_Document extract_
Now assume that the user downloads a file named file.gz, and this file has the Content-Type text/x-sh. No filtering is done because text/* is safe (e.g. should be viewed in the browser or saved to the disk).

However, Firefox doesn't know how to display a text/x-sh file, and looks at the extension (or the Content-Encoding, which may be fake). From it, Firefox tells the user that the file is a GNU Zip archive and proposes to open it with the helper application for archives (configured by the user). The user thinks that it is a known and trusted archive format (due to his filtering based on the Content-Type -- see above) and executes the helper application. But in the reality, it may be a shell script since Firefox has messed up the Content-Type!
where does the security problem come in? the archive manager will refuse to open the file.
(In reply to comment #16)
> where does the security problem come in? the archive manager will refuse to
> open the file.

The user could have changed the configuration to use another archive manager that also handles shell archives.
> The user could have changed the configuration to use another archive manager
> that also handles shell archives.

_Task list_
1 – Reproduce the listing unchanged, from the line containing "Open the ファイル(F) menu" through the last line of the listing.
2 – Carry on the thread about Firefox guessing a file's type from its extension, picking up after its last line.

Records of text and element pointing:
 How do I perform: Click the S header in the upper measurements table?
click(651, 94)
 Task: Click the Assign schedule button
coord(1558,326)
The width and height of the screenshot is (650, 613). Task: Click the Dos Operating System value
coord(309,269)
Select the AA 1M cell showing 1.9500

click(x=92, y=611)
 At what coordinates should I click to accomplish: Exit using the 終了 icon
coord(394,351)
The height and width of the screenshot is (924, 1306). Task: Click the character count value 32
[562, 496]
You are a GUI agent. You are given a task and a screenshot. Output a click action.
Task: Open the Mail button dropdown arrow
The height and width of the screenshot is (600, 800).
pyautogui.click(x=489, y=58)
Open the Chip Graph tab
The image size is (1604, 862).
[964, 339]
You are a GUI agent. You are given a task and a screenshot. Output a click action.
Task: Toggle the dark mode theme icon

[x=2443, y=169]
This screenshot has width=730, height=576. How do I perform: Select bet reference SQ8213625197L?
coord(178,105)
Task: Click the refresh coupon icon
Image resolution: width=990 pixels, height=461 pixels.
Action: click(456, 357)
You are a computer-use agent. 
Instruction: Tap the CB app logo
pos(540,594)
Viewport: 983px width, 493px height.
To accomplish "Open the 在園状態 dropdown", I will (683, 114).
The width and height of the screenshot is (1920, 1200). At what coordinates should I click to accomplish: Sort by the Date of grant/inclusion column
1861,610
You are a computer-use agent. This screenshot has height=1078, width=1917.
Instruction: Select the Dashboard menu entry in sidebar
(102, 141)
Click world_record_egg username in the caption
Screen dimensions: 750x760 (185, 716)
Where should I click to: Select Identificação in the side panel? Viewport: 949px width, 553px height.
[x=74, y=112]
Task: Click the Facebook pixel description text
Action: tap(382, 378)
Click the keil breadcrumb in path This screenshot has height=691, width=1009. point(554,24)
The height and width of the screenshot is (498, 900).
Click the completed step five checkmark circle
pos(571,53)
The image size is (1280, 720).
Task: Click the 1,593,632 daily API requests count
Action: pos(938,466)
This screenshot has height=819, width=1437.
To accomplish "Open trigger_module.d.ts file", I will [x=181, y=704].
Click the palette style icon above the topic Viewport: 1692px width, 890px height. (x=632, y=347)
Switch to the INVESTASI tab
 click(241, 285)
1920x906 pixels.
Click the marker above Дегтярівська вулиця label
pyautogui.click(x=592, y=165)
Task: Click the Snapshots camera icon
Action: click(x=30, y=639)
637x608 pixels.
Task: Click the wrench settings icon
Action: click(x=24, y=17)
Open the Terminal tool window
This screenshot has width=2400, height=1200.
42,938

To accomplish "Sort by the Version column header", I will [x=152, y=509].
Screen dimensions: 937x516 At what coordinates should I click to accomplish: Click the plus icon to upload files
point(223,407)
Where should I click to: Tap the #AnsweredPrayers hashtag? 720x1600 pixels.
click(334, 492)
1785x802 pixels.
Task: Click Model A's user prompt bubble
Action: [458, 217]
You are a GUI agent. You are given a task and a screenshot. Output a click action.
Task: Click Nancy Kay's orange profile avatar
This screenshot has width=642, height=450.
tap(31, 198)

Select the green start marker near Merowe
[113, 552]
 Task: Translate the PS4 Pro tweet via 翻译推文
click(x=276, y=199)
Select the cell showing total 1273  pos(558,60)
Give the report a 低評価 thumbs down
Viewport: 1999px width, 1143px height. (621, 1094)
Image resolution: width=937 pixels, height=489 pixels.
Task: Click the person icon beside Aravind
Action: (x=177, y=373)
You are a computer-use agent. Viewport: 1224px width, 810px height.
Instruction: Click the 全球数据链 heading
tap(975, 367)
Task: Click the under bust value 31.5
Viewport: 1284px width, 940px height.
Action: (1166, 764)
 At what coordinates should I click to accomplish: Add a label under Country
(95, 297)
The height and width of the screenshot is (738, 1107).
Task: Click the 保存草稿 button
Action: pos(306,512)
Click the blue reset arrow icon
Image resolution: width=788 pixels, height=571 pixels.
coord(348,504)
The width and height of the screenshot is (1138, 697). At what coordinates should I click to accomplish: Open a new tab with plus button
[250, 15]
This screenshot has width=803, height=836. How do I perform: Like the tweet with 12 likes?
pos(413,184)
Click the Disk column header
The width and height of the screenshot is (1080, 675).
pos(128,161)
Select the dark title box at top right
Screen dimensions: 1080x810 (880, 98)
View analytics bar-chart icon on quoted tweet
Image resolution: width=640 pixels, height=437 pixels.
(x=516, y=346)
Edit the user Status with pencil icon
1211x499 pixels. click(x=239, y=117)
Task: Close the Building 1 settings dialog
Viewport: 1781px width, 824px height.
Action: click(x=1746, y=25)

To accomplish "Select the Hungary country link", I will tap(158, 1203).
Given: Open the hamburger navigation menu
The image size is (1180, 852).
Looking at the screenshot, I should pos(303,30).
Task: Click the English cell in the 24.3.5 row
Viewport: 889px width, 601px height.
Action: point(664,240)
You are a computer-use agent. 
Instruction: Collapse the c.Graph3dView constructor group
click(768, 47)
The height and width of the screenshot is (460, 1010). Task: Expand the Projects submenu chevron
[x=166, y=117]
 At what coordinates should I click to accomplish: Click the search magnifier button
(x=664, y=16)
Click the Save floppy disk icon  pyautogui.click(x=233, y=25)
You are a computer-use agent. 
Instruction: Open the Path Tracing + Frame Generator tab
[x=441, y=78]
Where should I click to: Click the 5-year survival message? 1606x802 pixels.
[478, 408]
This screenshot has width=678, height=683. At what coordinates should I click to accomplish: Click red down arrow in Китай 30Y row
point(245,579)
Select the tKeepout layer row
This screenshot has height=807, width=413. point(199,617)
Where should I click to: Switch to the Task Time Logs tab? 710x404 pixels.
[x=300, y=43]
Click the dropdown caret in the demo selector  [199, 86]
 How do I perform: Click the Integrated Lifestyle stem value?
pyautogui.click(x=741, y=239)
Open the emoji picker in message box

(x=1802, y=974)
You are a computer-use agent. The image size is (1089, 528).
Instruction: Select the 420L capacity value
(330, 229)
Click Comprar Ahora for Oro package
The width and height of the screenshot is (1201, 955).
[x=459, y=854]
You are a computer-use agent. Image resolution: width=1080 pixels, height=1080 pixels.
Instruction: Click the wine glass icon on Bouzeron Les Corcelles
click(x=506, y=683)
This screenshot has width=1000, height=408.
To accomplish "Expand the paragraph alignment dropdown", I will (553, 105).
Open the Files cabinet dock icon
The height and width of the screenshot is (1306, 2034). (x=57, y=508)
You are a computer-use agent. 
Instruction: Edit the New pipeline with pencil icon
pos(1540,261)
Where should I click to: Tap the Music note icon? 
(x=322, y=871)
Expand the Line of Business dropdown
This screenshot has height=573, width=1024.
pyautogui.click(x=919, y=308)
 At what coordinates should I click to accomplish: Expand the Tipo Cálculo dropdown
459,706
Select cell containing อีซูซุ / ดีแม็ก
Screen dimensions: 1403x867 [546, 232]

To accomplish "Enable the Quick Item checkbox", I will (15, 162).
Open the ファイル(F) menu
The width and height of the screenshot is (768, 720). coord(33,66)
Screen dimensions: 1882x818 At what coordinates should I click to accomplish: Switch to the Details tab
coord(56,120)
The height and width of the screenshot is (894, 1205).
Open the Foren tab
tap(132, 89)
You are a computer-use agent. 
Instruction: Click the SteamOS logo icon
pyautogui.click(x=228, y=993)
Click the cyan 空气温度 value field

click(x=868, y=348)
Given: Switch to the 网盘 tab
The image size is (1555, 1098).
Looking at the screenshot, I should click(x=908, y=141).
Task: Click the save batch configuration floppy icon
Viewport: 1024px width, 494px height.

_Answers below_
1 –
Open the ファイル(F) menu
The width and height of the screenshot is (768, 720). coord(33,66)
Screen dimensions: 1882x818 At what coordinates should I click to accomplish: Switch to the Details tab
coord(56,120)
The height and width of the screenshot is (894, 1205).
Open the Foren tab
tap(132, 89)
You are a computer-use agent. 
Instruction: Click the SteamOS logo icon
pyautogui.click(x=228, y=993)
Click the cyan 空气温度 value field

click(x=868, y=348)
Given: Switch to the 网盘 tab
The image size is (1555, 1098).
Looking at the screenshot, I should click(x=908, y=141).
Task: Click the save batch configuration floppy icon
Viewport: 1024px width, 494px height.

2 –
In which case a malicious server can simply send a shell script with the Content-Type "application/zip" to get around all of your filtering. Any user who does this is just plain _stupid_, period (well, one could also say this about the person writing such an archive manager). The concept of shell archives works only in trusted environments, and that is why they are dead for close to 10 years now.

Can we now return to the topic of this bug, please?
(In reply to comment #18)
> In which case a malicious server can simply send a shell script with the
> Content-Type "application/zip" to get around all of your filtering.

No. Please read comment #15 carefully: "disallowing shell scripts for any
archive Content-Type" (note the "any").
In that case you need to filter on the actual content, not (only) the content type, which is different from what you said before. And if you do content filtering anyway, you can also exclude shell archives in general (or you can exclude all the text/* content types that Firefox will not render in the browser, see bug 57342). In short: Yes, you can set up your browser in a way that may compromise security (shar archive manager). Don't do that then.
(In reply to comment #20)
> In that case you need to filter on the actual content, not (only) the content
> type, which is different from what you said before.

Yes, sorry if this wasn't clear. Filtering is done on the actual contents, but the filter itself is selected according to the Content-Type.

> And if you do content filtering anyway, you can also exclude shell archives
> in general (or you can exclude all the text/* content types that Firefox
> will not render in the browser, see bug 57342).

I do not wish to exclude shell archives in general. Also remember that this is just an example. There could be similar problems with other types of files (and if other extensions are used).

> In short: Yes, you can set up your browser in a way that may compromise
> security (shar archive manager). Don't do that then.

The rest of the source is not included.